Monday 11pm. Counts starting to reach useable levels of around 50 per cent of enrolment, except in Mining and Pastoral. South West is on the cusp of a three-all and four-right two-left result. On the right, the Liberals have won two seats and the remaining one or two is a contest between Nationals candidate Colin Holt, Dan Sullivan of Family First and third Liberal Barry House. In Agricultural the Nationals vote is waning slightly as the count progresses and while their candidate is still on target to win the final seat, it might equally go to Family First or Labor’s number two. The first five seats are likely to go two Nationals, two Liberal and one Labor. North Metro a clear-cut 3 Liberal, 2 Labor, 1 Greens. East Metro still looking good for the third Liberal, and lineball between Labor and the Greens for the final seat. South Metro looking like 3 Liberal, 2 Labor, 1 Greens. Both the latter very good results for Liberal and very poor for Labor.
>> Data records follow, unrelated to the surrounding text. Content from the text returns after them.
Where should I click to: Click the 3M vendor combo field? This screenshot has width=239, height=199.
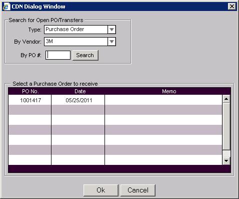[80, 42]
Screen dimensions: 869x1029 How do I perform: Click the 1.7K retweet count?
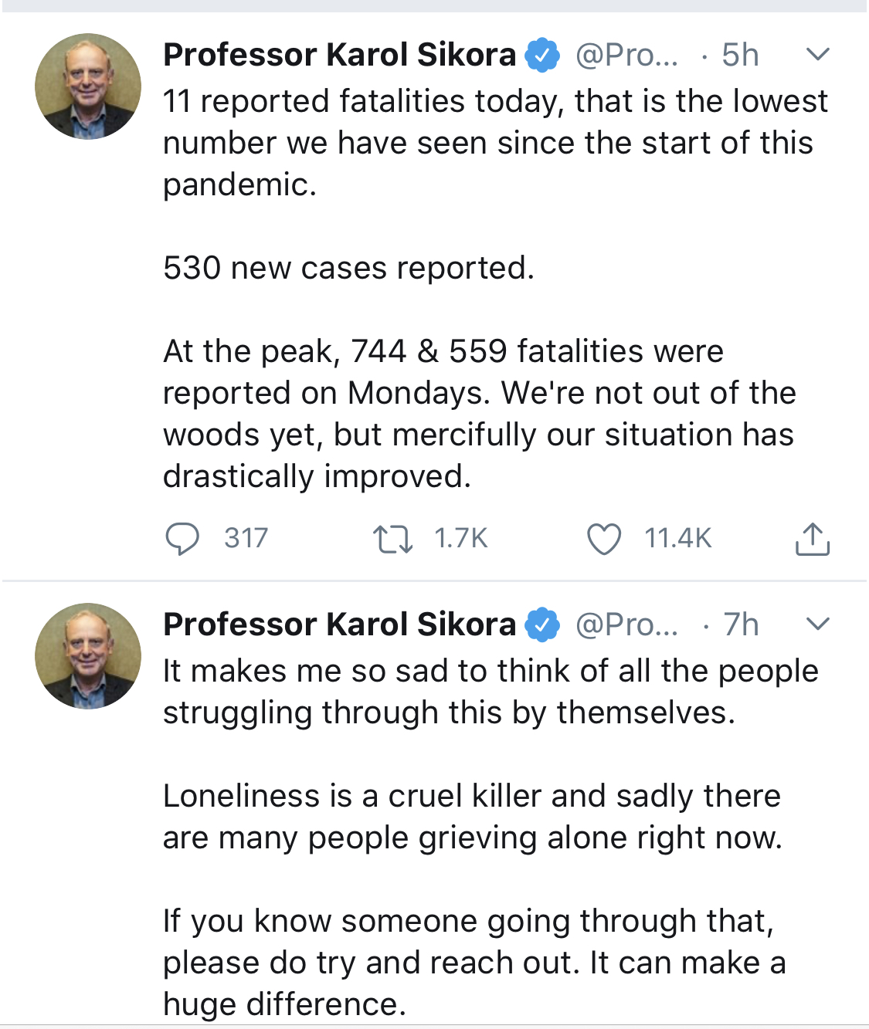click(460, 538)
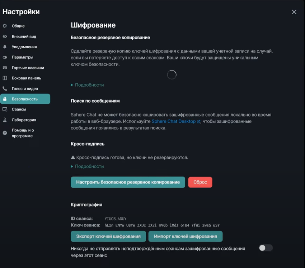Click Импорт ключей шифрования button
The height and width of the screenshot is (268, 305).
[x=186, y=237]
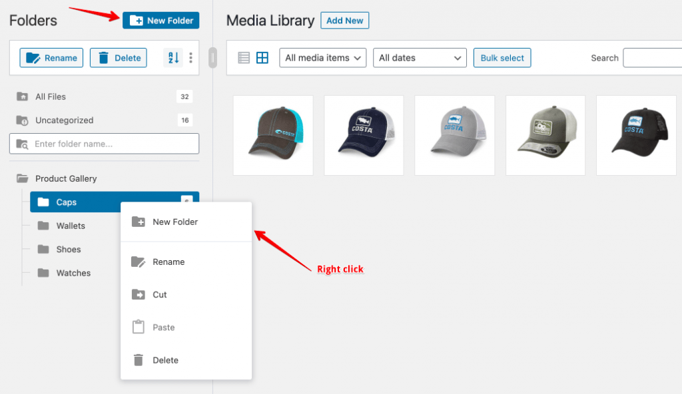The image size is (682, 394).
Task: Click the Delete folder trash icon
Action: point(119,58)
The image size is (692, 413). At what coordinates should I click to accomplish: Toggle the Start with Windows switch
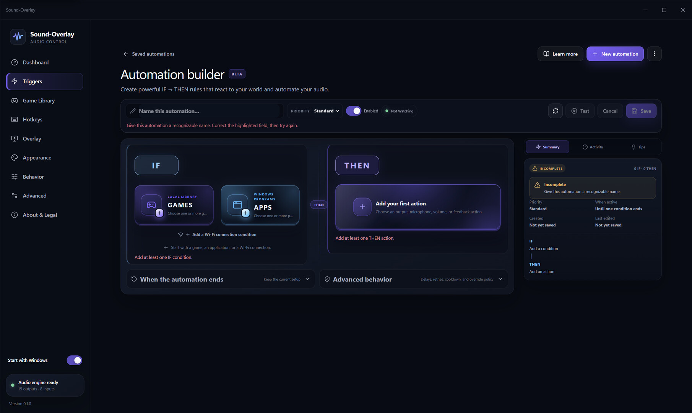[x=74, y=360]
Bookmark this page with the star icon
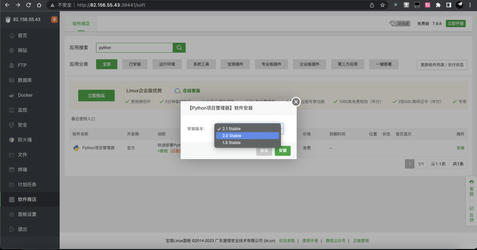 click(x=382, y=5)
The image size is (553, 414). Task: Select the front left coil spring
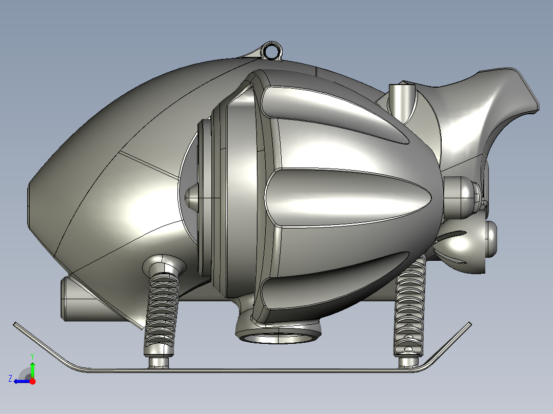(162, 314)
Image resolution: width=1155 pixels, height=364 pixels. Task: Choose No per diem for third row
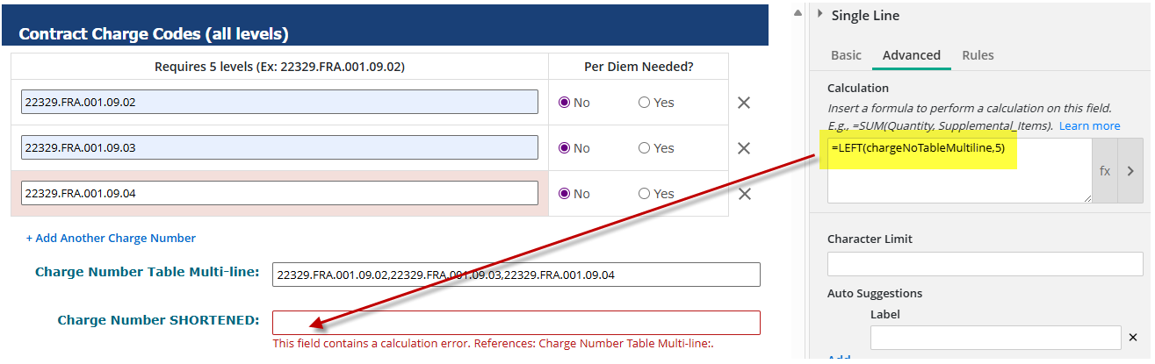(565, 194)
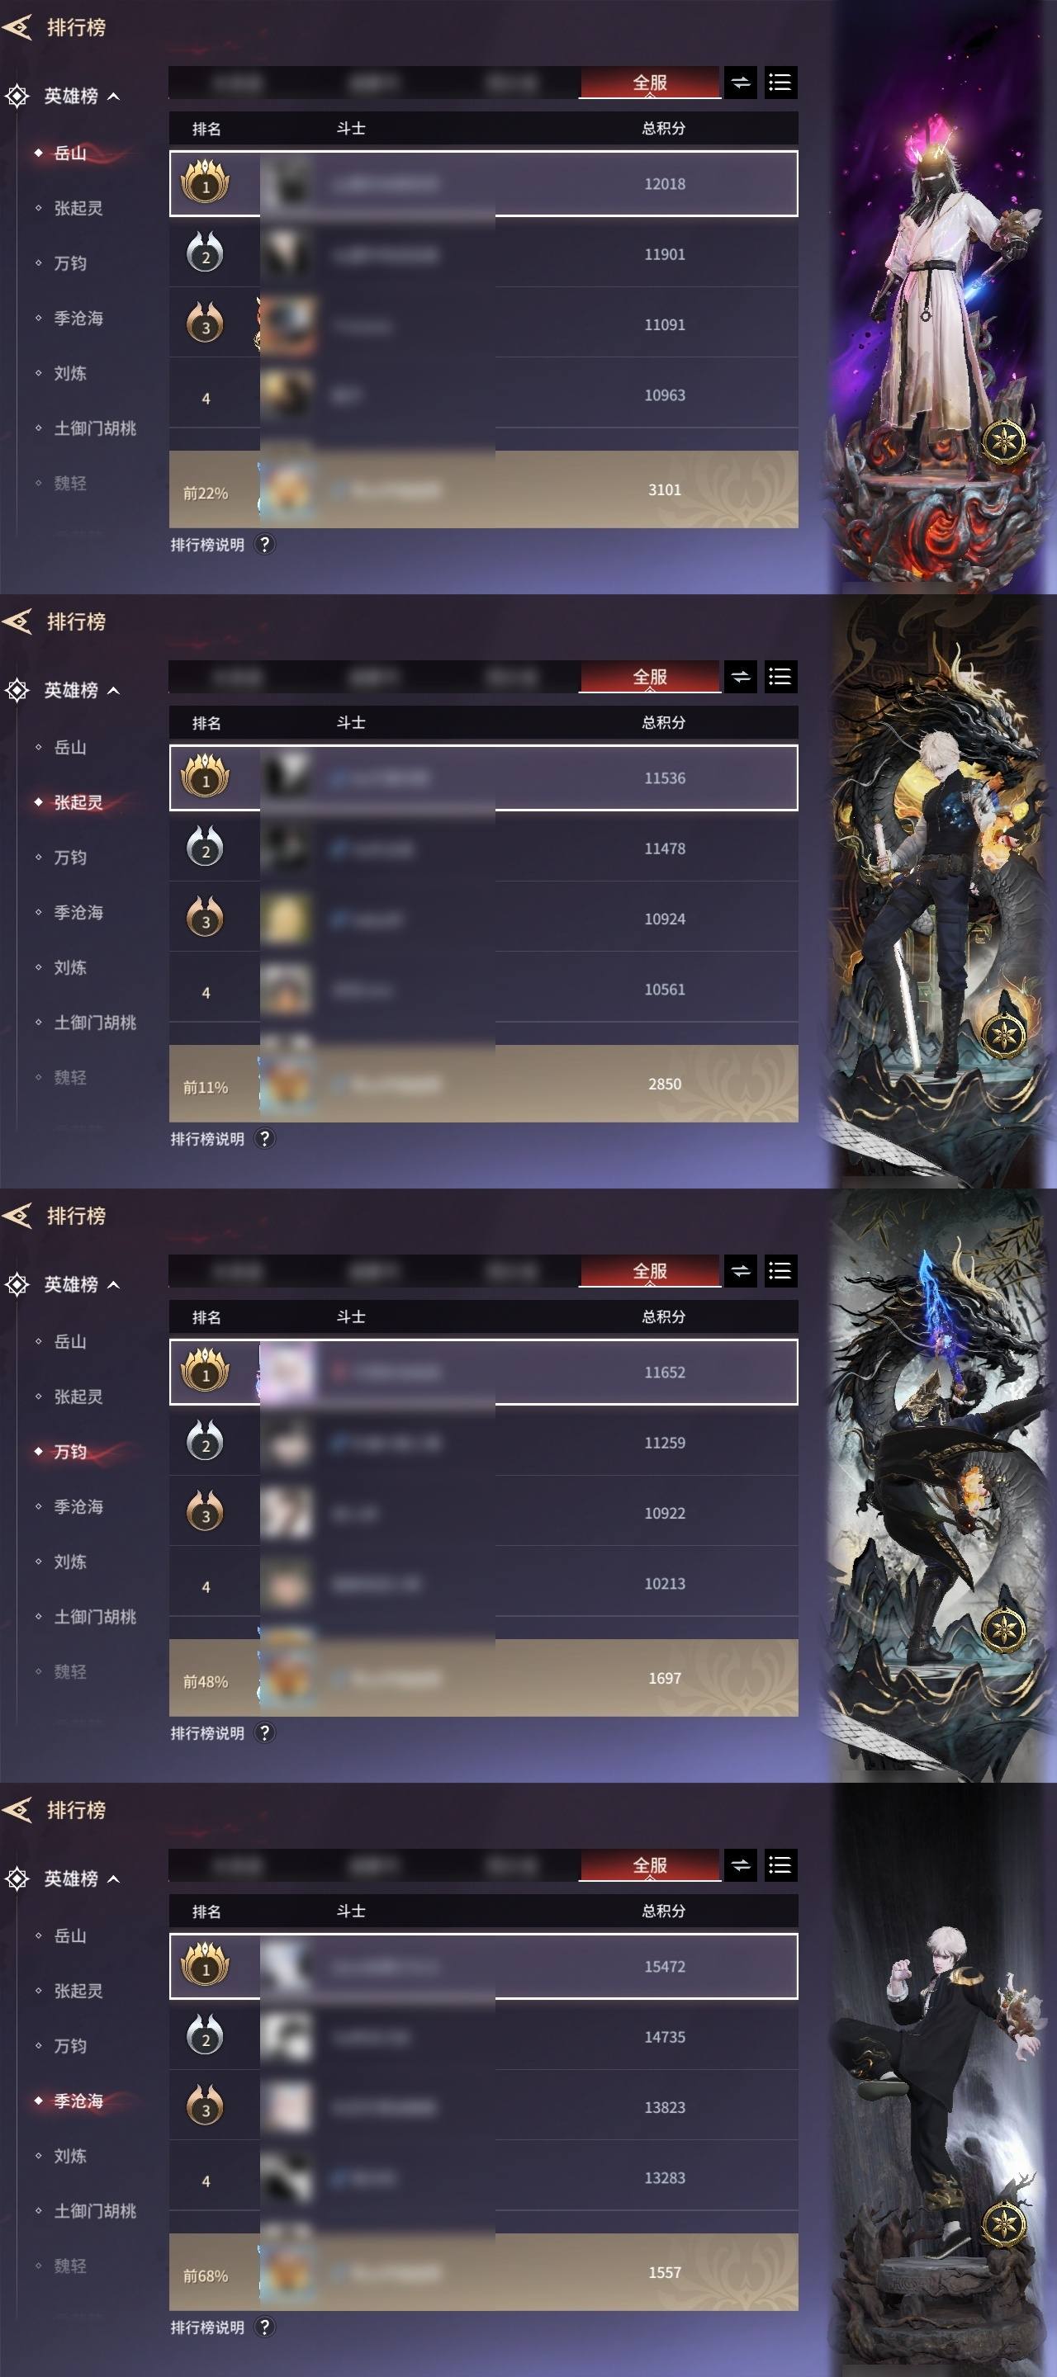Toggle the list-view button above the 11536 score list

[780, 677]
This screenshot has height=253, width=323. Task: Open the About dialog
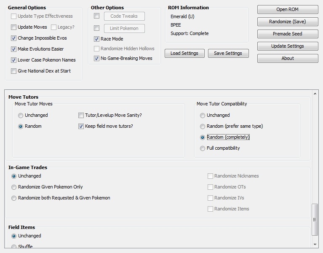click(288, 58)
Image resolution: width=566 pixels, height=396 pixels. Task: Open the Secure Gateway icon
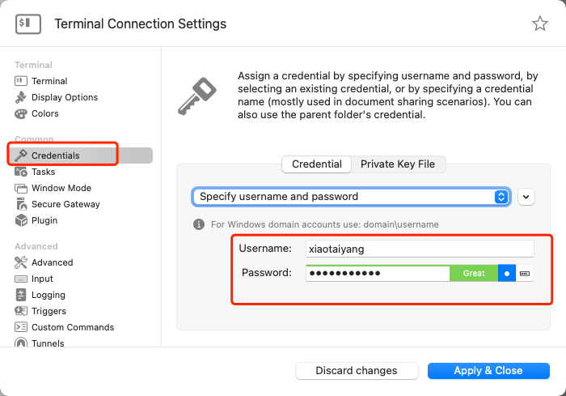(22, 204)
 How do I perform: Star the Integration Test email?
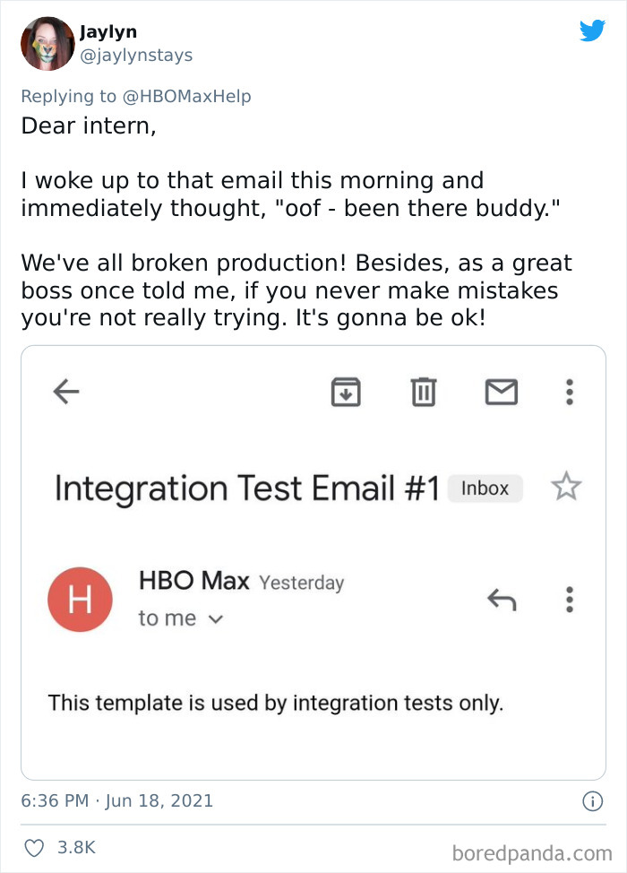pos(566,488)
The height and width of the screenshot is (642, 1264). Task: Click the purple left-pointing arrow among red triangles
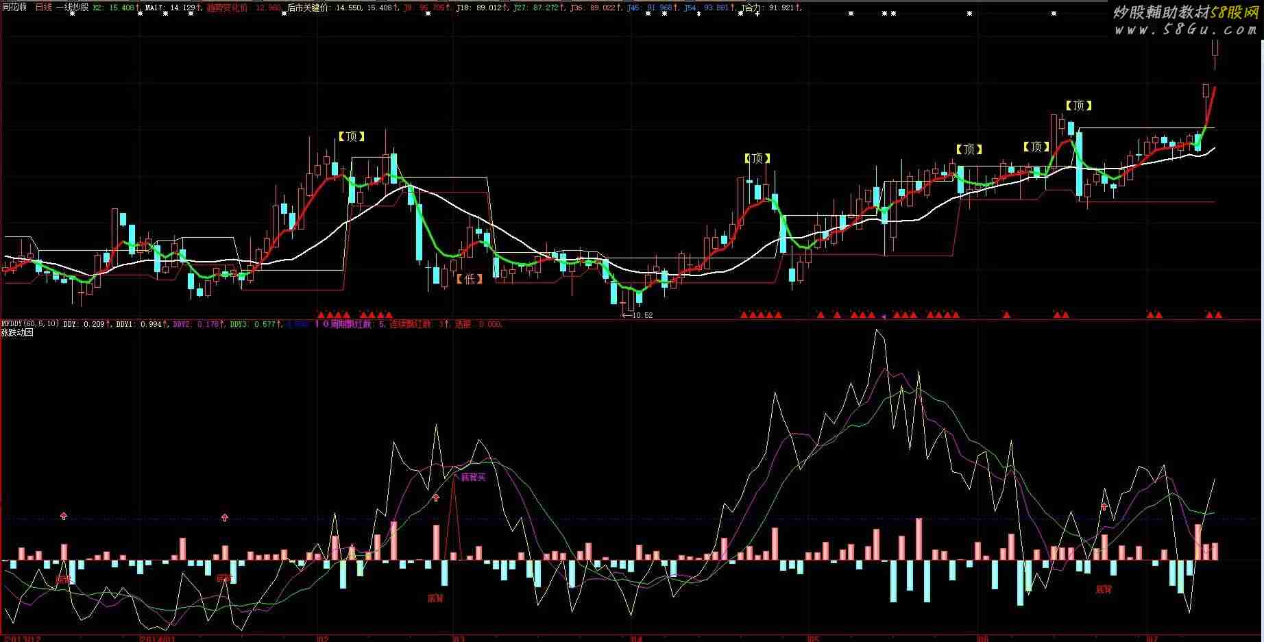coord(884,316)
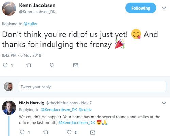Image resolution: width=170 pixels, height=136 pixels.
Task: Retweet Kenn Jacobsen's tweet
Action: click(29, 65)
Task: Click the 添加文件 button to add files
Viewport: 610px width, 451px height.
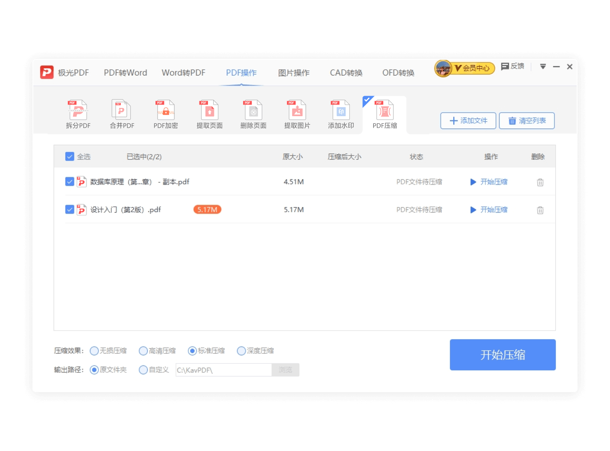Action: 468,121
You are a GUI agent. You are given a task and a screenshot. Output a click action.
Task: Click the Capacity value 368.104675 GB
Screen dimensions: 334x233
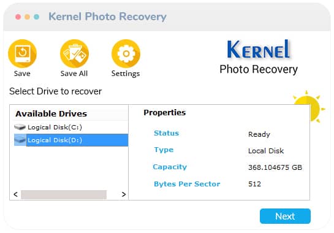275,167
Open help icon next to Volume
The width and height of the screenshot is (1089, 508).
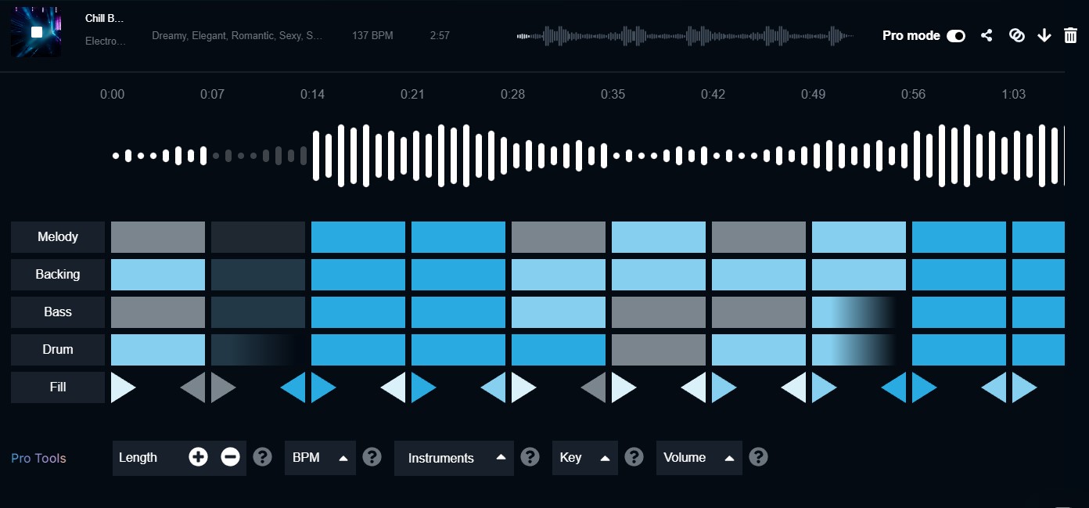click(758, 457)
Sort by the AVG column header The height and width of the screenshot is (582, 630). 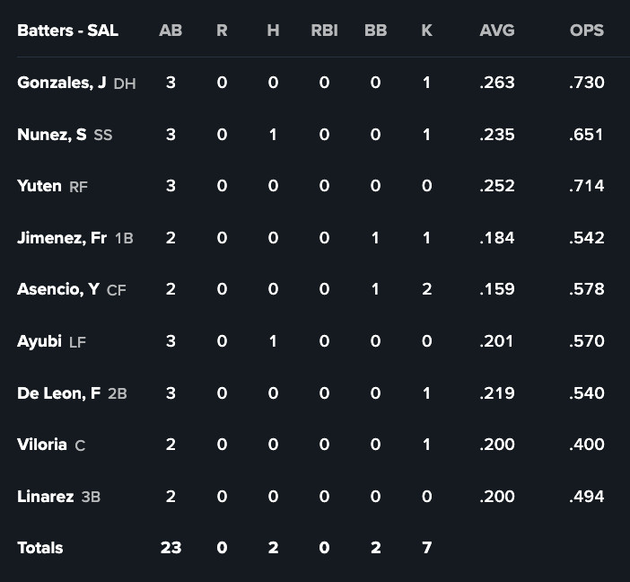(497, 31)

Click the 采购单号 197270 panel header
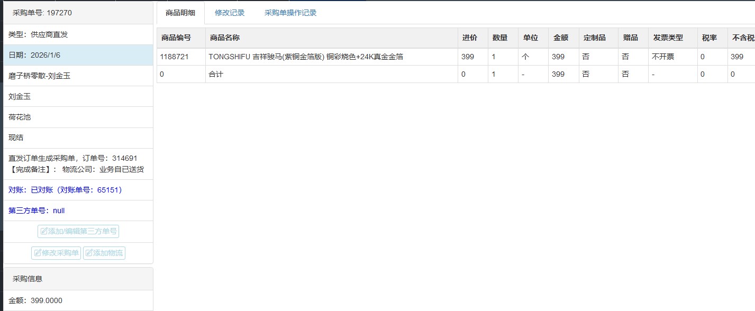coord(42,13)
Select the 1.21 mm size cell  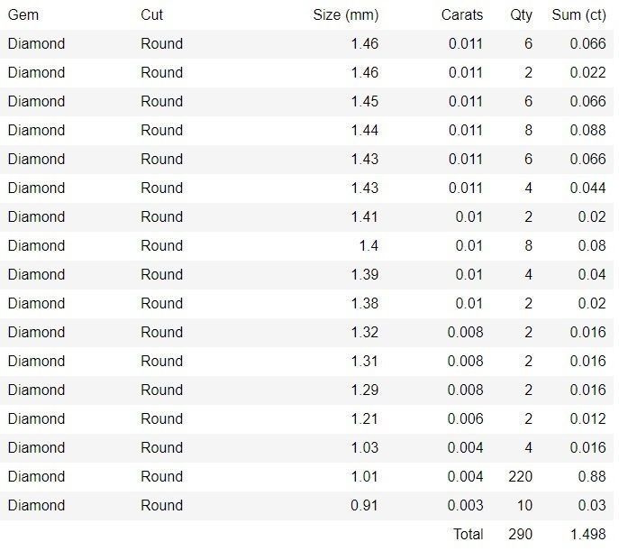click(364, 418)
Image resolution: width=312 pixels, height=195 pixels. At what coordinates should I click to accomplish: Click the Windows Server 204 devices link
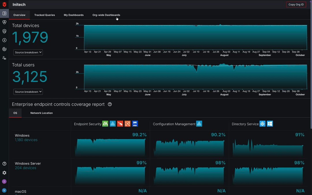click(x=26, y=168)
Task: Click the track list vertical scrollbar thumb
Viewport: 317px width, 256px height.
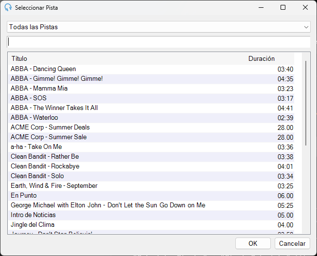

Sunday 8pm. I have no doubt that the upper house count has many surprises in store, but the following describes the situation as best as I am able to see it. About a quarter of the votes are counted but we don’t know where they’re from, so I have considered scenarios based on unscientific extrapolations from lower house votes. The result is likely to be another triumph for the Nationals, who will certainly hold the balance of power and can fantasise about as many as six seats. In the four seats that make up the grotesquely over-represented Agricultural region, the party has 41.1 per cent of the vote, less than 2 per cent shy of three quotas without taking preferences into account. However, there remains a very wide range of possible results, the only certainty being a right majority: 14 to 17 seats for the left against 19 to 22 for the right. Between one and five of the left seats will be held by the Greens: on the basis of my own limited information, I think Giz Watson in North Metropolitan their one certain winner. I can see 16 seats for the Liberals, no more and no less; three to six for the Nationals; zero to one each for Family First and the CDP. I arrived at these conclusions before looking at Andrew Bartlett, who seems to disagree with me only in that he doesn’t rate Family First in South West. This might be because I’m pumping up the Family First vote a little due to the personal vote of their candidate Dan Sullivan, former deputy Liberal leader and member for the local lower house seat of Leschenault.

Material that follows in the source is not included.